Prior to the July 7th bombings support for ID cards had appeared to be in serious decline. Back in 2003 YouGov had found a net approval rating of +63 for the introduction of ID cards, with support of 78%. By the week prior to the London bombing net approval had fallen to only +3, with support down to 45%.

The London bombing had an immediate effect upon public attitudes towards ID cards, with a YouGov poll just a week later showing support back up to 50% (net approval of +12). Populus and ICM polls through July showed similar leaps in support, with ID cards once again enjoying the support of over 60% of respondents.

A new ICM poll for No2ID, the campaign against ID cards, seems to indicate that support is back on a downwards trend. In June 2005 ICM/No2ID found that 55% of people thought ID cards were a good idea, while 43% thought they were a bad idea. ICM asked the question again this week, using identical wording, and found that 50% of people thought they were a good idea, while 47% thought them a bad idea.
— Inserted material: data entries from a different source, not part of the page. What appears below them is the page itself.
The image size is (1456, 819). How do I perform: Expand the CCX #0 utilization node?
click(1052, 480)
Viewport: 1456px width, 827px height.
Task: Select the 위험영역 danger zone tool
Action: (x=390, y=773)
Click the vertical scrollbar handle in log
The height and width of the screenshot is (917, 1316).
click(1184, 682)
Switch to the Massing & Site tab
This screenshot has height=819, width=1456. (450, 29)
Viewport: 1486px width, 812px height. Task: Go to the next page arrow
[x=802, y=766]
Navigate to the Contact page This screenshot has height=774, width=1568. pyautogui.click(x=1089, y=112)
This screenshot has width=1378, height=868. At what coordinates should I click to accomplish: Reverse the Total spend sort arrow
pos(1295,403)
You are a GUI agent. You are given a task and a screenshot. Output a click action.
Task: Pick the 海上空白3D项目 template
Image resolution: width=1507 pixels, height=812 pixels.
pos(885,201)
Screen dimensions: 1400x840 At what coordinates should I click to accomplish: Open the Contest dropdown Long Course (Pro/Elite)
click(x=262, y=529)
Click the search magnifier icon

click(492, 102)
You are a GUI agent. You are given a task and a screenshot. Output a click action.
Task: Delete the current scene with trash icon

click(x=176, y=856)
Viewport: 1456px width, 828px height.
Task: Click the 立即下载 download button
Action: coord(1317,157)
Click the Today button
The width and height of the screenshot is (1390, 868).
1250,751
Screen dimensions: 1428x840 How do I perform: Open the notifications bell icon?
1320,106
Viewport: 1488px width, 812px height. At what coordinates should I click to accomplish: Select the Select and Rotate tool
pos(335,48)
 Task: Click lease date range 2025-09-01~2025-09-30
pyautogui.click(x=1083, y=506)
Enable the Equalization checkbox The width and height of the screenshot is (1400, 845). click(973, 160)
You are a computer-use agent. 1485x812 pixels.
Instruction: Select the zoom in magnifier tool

Many people are (reasonably enough) suspicious about polls commissoned by pressure groups for campaigning purposes. In this case though, it is trend that matters – both polls were carried out using the same methodology, and the same wording and are therefore directly comparable. The poll suggests that levels of support for ID cards have returned to the levels we saw prior to the London bombings and that the rise in support was a purely temporary reaction to the bombing, furthermore support for them may still be falling.